Quantitative Top-down Proteomics Revealed Kinase Inhibitor-Induced Proteoform-Level Changes in Cancer Cells.

Abstract

Quantitative analysis of proteins and their post-translational modifications (PTMs) in complex biological samples is critical to understanding cellular biology as well as disease detection and treatment. Top-down proteomics methods provide a "bird's eye" view of the proteome by directly detecting and quantifying intact proteoforms. Here, we developed a high-throughput quantitative top-down proteomics platform to probe intact proteoform and phosphoproteoform abundance changes in HeLa cells as a result of treatment with staurosporine (STS), a broad-spectrum kinase inhibitor.
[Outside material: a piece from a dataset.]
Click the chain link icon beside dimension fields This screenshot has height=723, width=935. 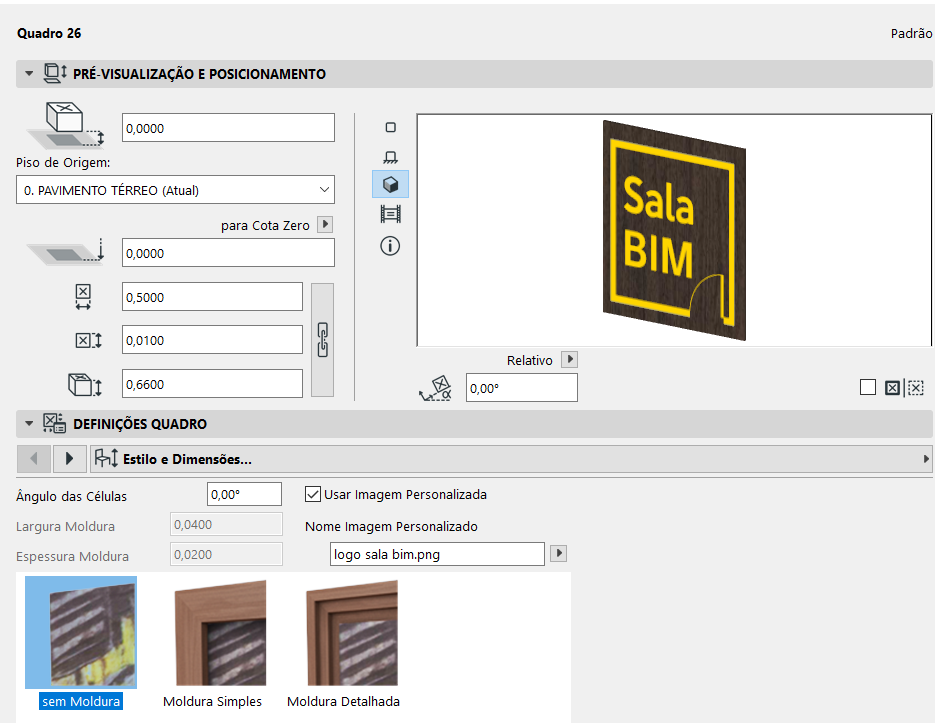[x=321, y=339]
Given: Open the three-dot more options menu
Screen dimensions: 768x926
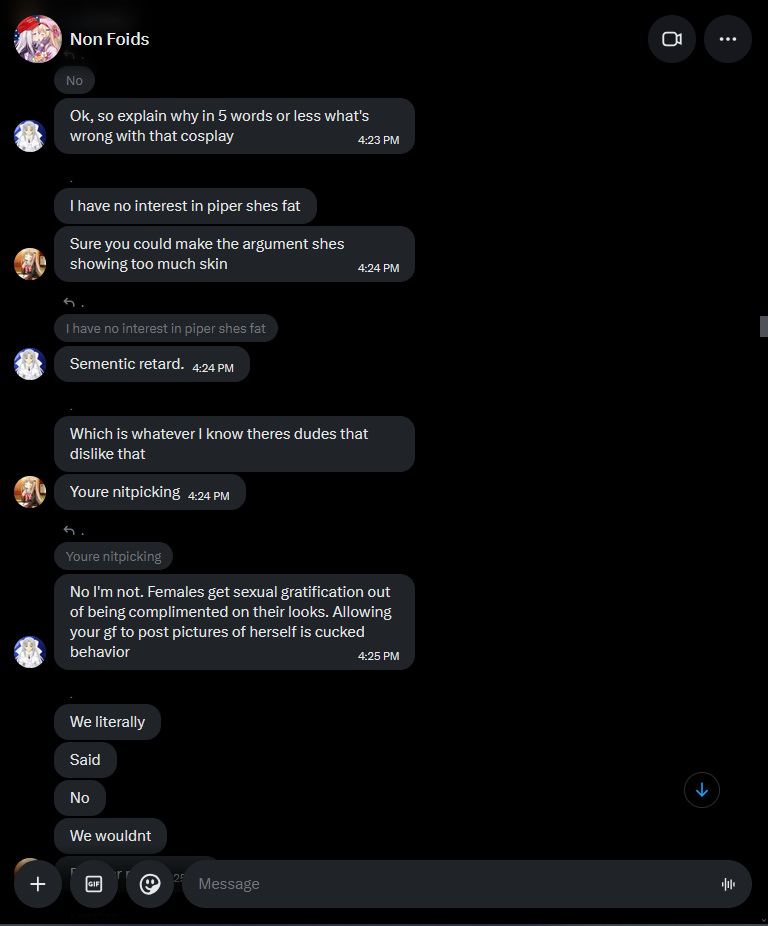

In total, we identified and quantified 1187 proteoforms from 215 proteoform families. Among them, 55 proteoforms from 37 proteoform families were significantly changed upon STS treatment. These proteoforms were primarily related to catabolic, metabolic, and apoptotic pathways that are expected to be impacted as a result of kinase inhibition. In addition, we manually evaluated 25 proteoform families that expressed one or more phosphorylated proteoforms. We observed that phosphorylated proteoforms in the same proteoform family, such as eukaryotic initiation factor 4E binding protein 1 (4EBP1), were differentially regulated relative to the unphosphorylated proteoforms. Combining relative profiling of proteoforms within these proteoform families with individual proteoform profiling results in a more comprehensive picture of STS treatment-induced proteoform abundance changes that cannot be achieved using bottom-up methods.